All credit to WDC, the designer and the builders.

After the official palaver, throngs walked in what was, until Saturday, mid-air. Part way up, I thought I felt it move. For one terrible moment, collapsing concrete overwhelmed my imagination, but, hearing distant drumbeats, I got a grip, pressed on and was relieved to find the Funky Rei Djembes, a cheery percussion group, aligning the atoms of the superstructure with rhythmic vibrations in the epicentre of the span.

Good work. Great name too.

One might wax lyrical about the bridge's long slim curvature, its elegant geometry, and the way it provides users with fresh vistas.

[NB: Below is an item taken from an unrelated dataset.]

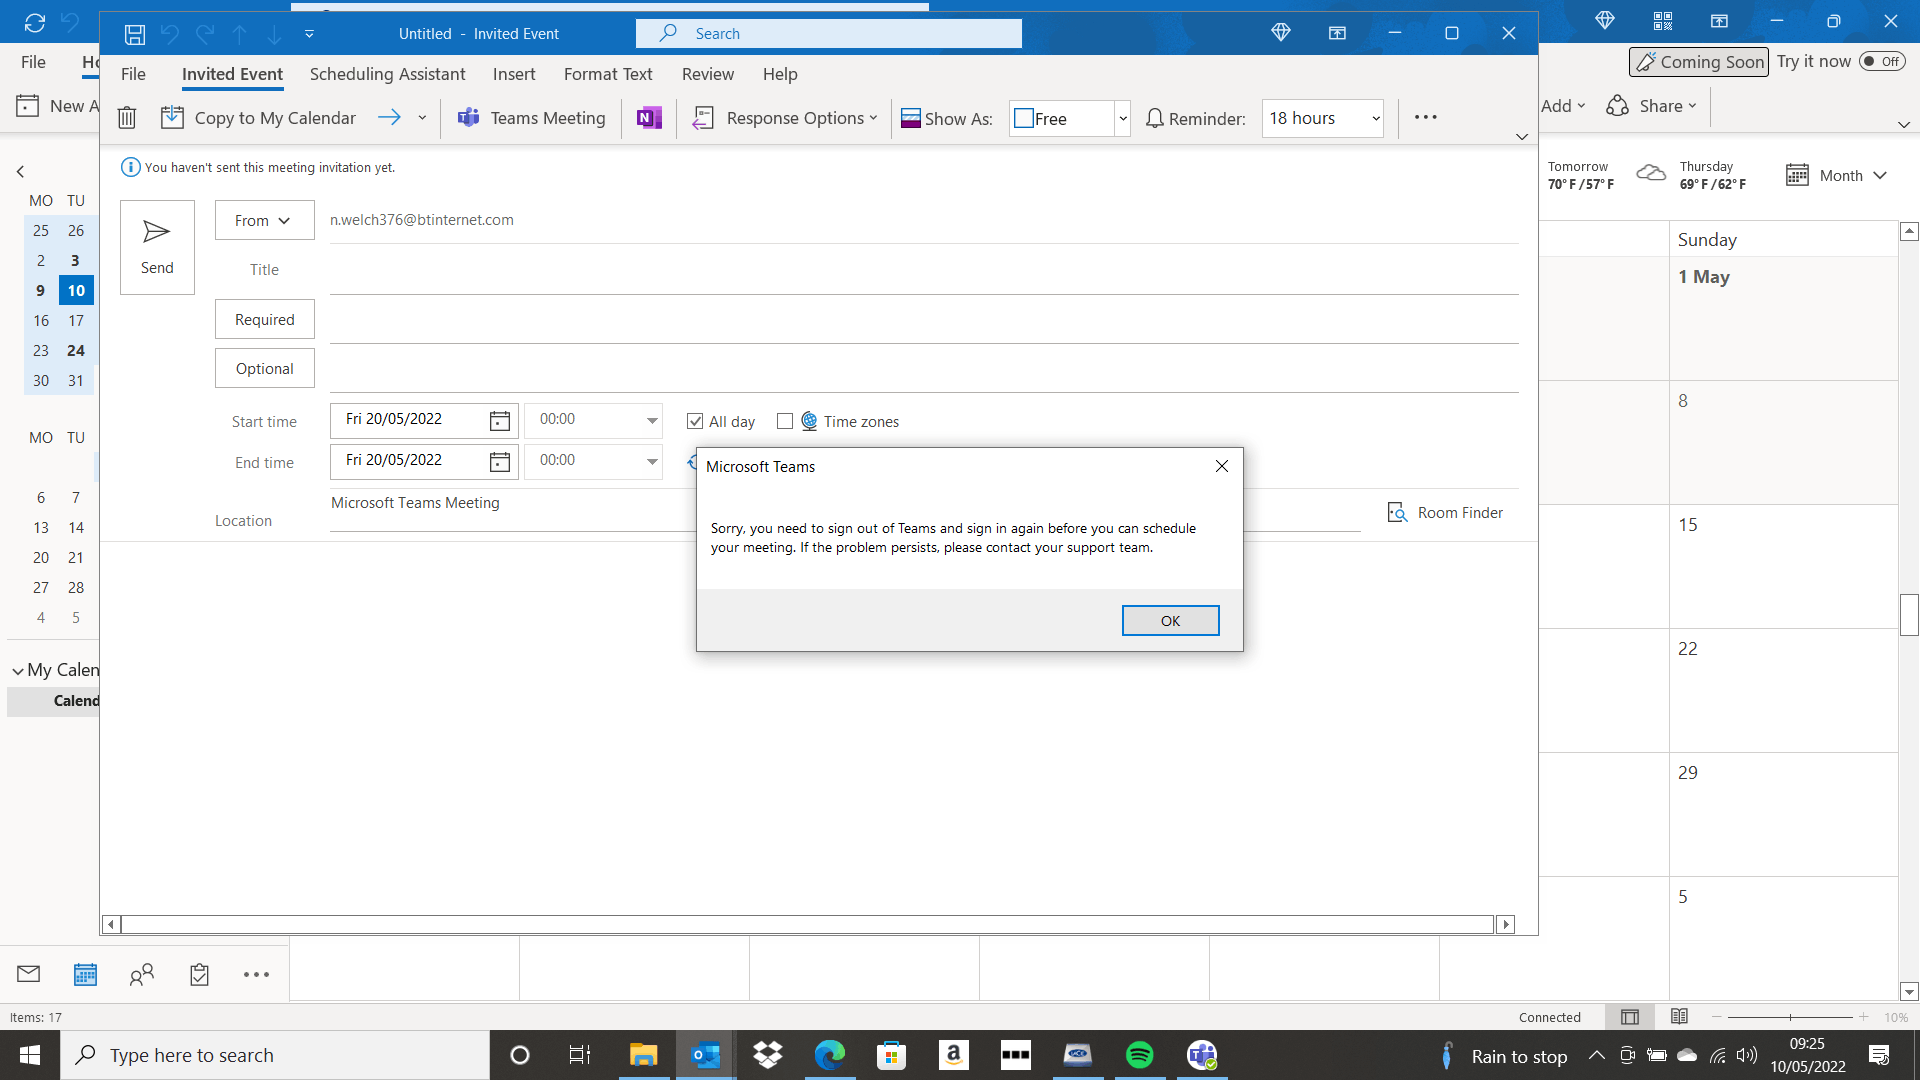1920x1080 pixels.
Task: Switch to the Scheduling Assistant tab
Action: coord(387,74)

Of course, on a practical level, the new bridge will improve peak-hour traffic flows to and from the Heads (and speed up airport trips for south-siders running late for planes) but the pedestrian walkways are a gift too.

If the world is what can be seen, this bridge has changed it forever. Officially, it's called Te Matau o Pohe - a name I can't imagine locals actually using. Logically "the new bridge" can't last either. "Bascule bridge" is too technical, foreign and poncy to catch on. "Drawbridge" conjures castles and moats until besieging hordes and boiling oil loom over the horizon. Te Matau? The fishhook? The opening bridge?

Had purveyors of television programmes and gambling facilities not already sullied the word sky with branding, I'd call it "the sky-bridge", because, when it opens, the section of road that rises, points straight up to the clouds. Only the Funky Rei has its very own highway to heaven.